SocialismToday           Socialist Party magazine
 

Issue 227 April 2019

Socialism Today 227 - April 2019A turning point for Corbynism?

The minority Tory government faces a historic crisis, hanging on by a thread. Theresa May has lost an unprecedented series of votes in parliament, her party utterly split on Brexit. A snap general election could be called any time. These are critical times for the workers’ movement and Labour’s left-wing leadership, writes HANNAH SELL.

Three-and-a-half years ago, four months after the Tories won the 2015 general election, Jeremy Corbyn swept into the Labour leadership with a landslide victory. For many of those facing the prospect of five years of brutal Tory austerity, his election raised their hopes that perhaps an effective political weapon to defend the interests of the working-class majority was being forged. At the time, we described Labour ‘as two parties in one’: a potential mass anti-austerity party in formation around Corbyn, on the one hand, and a pro-capitalist party which dominated the Parliamentary Labour Party, Labour councils and the party machinery, on the other.

### Listed entries

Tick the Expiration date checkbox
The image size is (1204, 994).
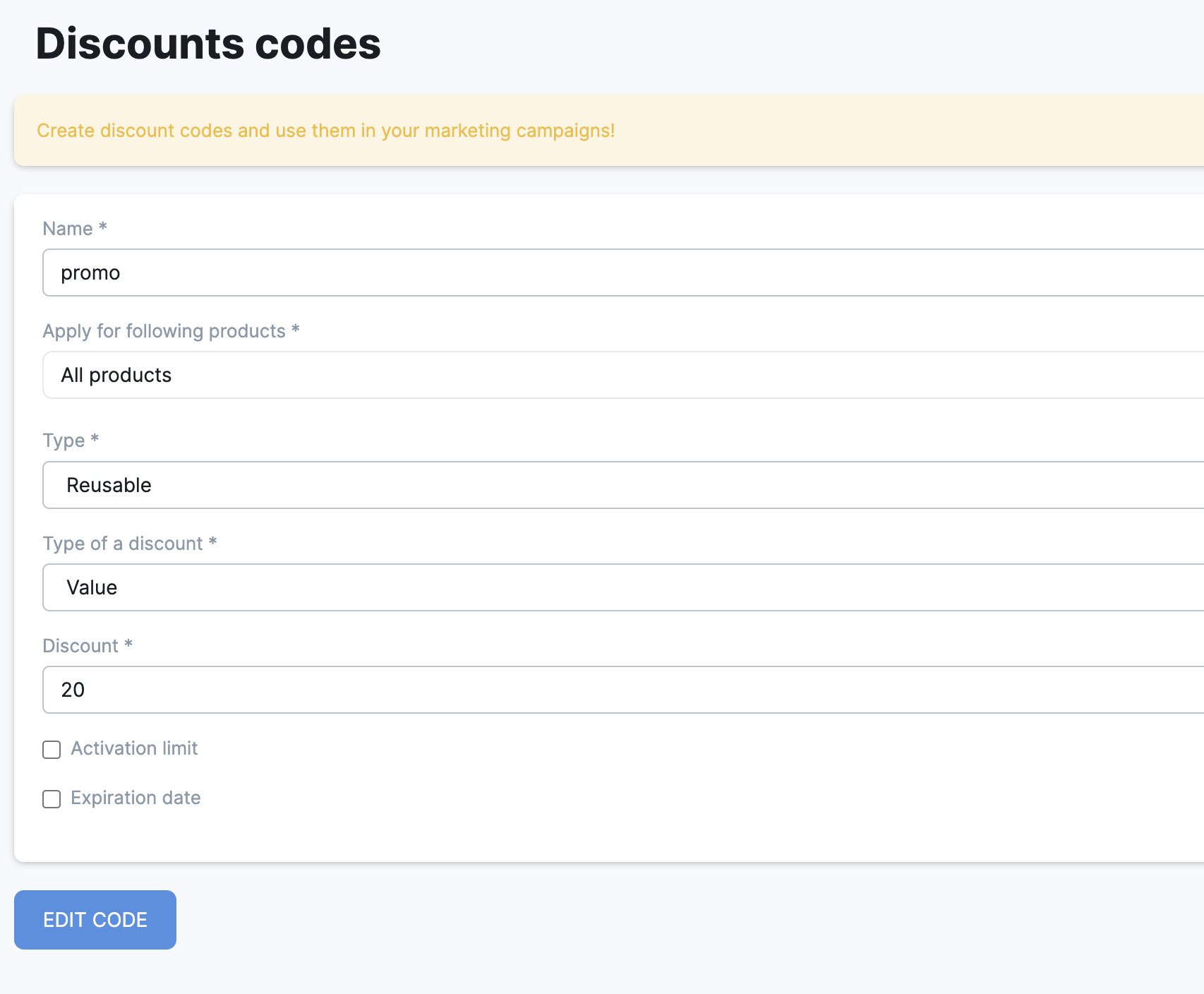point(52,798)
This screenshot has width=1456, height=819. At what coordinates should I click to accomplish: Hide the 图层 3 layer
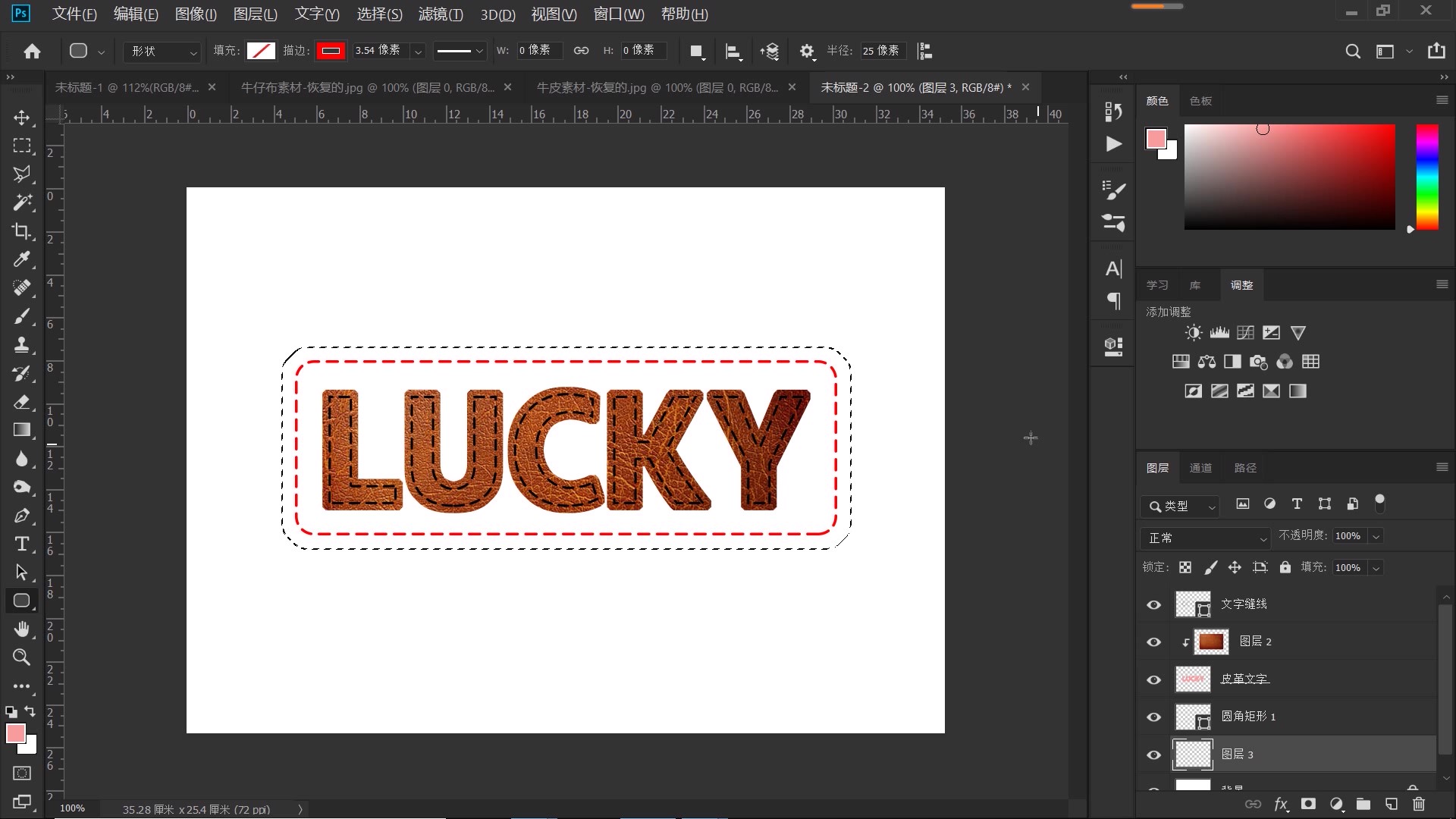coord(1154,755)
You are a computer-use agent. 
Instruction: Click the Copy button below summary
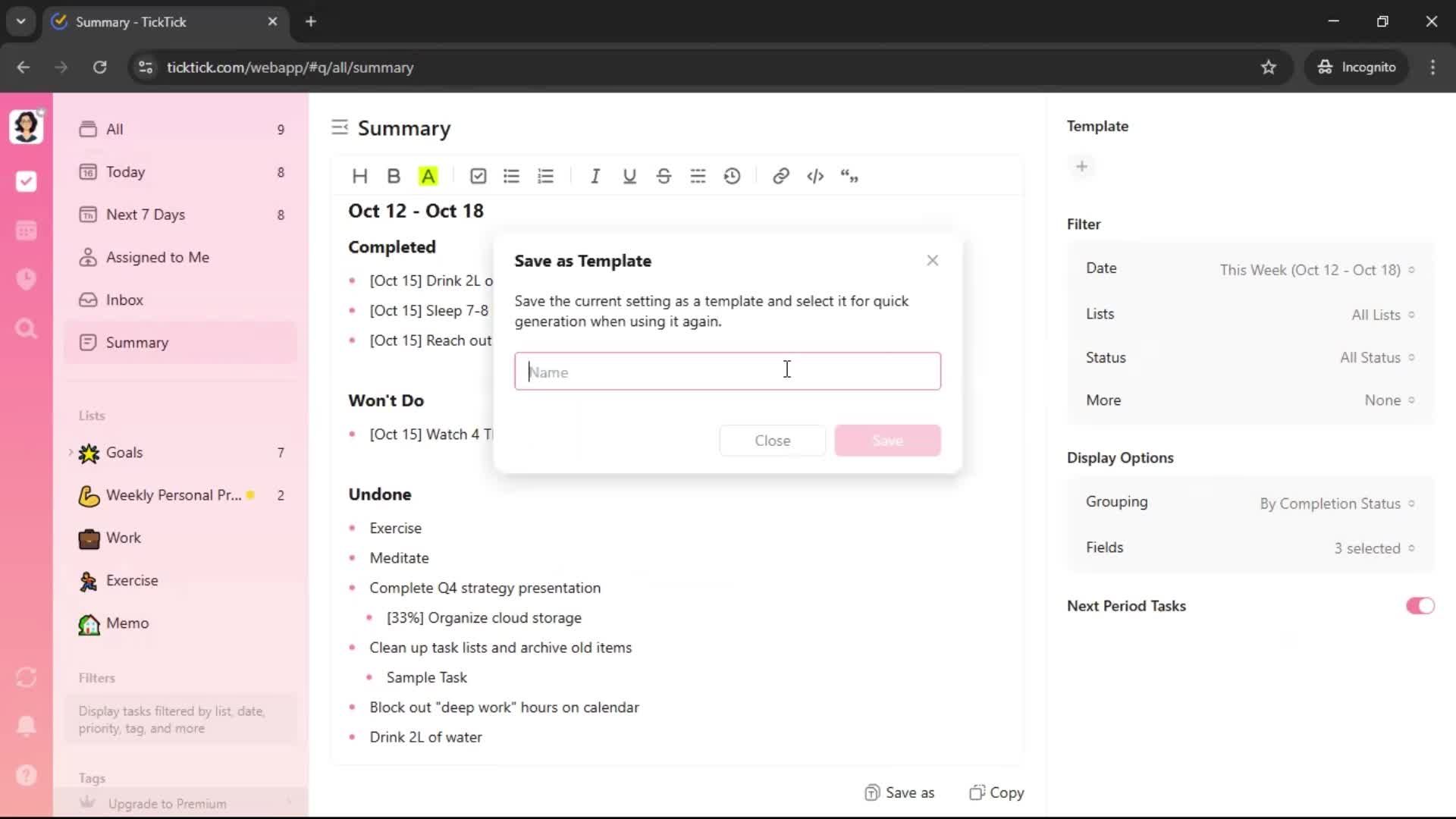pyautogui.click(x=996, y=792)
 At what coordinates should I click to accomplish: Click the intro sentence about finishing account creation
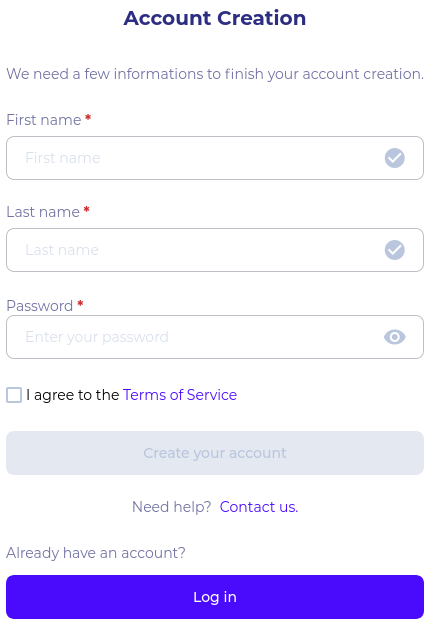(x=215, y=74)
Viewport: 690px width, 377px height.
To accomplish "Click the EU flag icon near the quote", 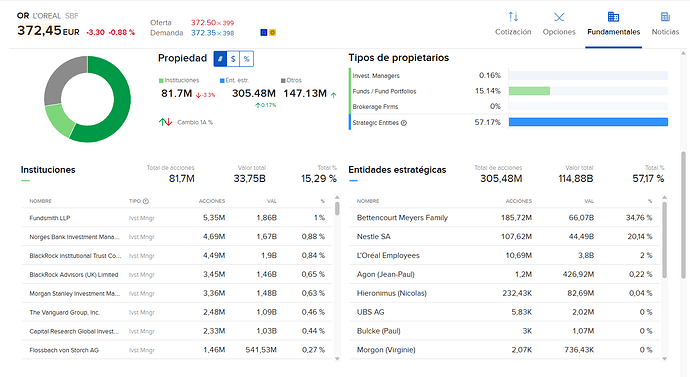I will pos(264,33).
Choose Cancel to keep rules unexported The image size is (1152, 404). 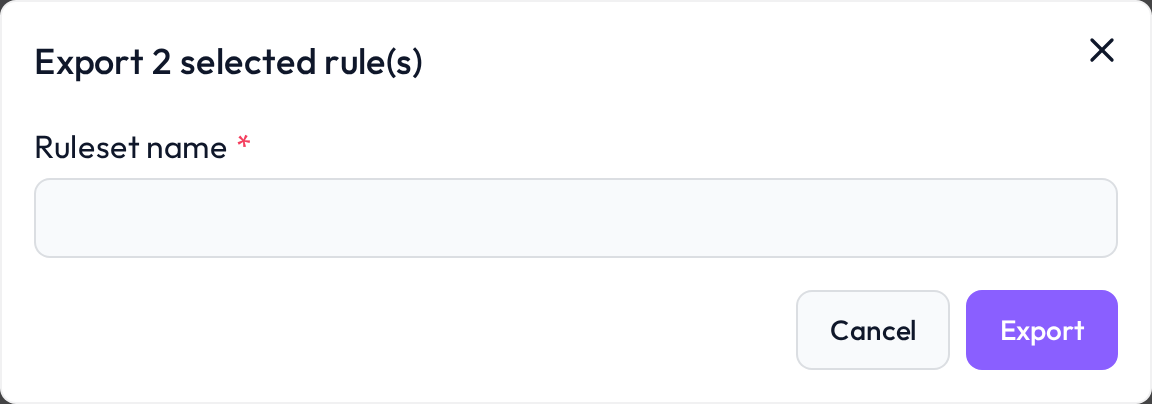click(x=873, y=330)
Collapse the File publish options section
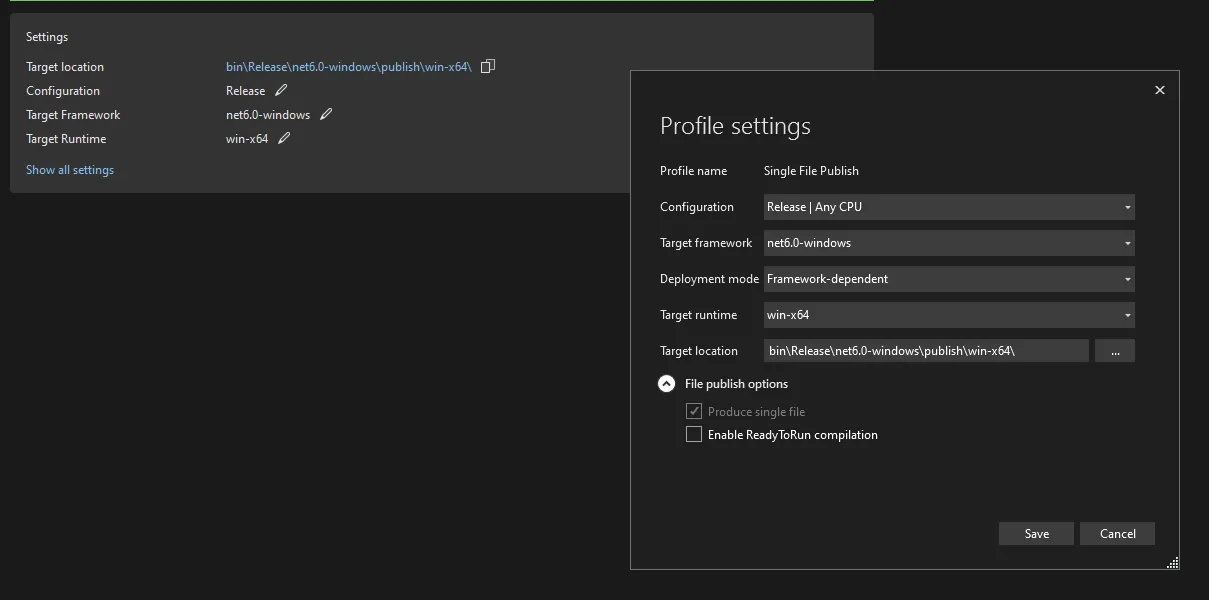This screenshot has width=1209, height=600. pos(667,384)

### Given request
In the article on Corbynism, how did the writers describe Labour at the time Jeremy Corbyn won the leadership?

### The output
As "two parties in one": a potential mass anti-austerity party forming around Corbyn, and a pro-capitalist party that dominated the Parliamentary Labour Party, Labour councils and the party machinery.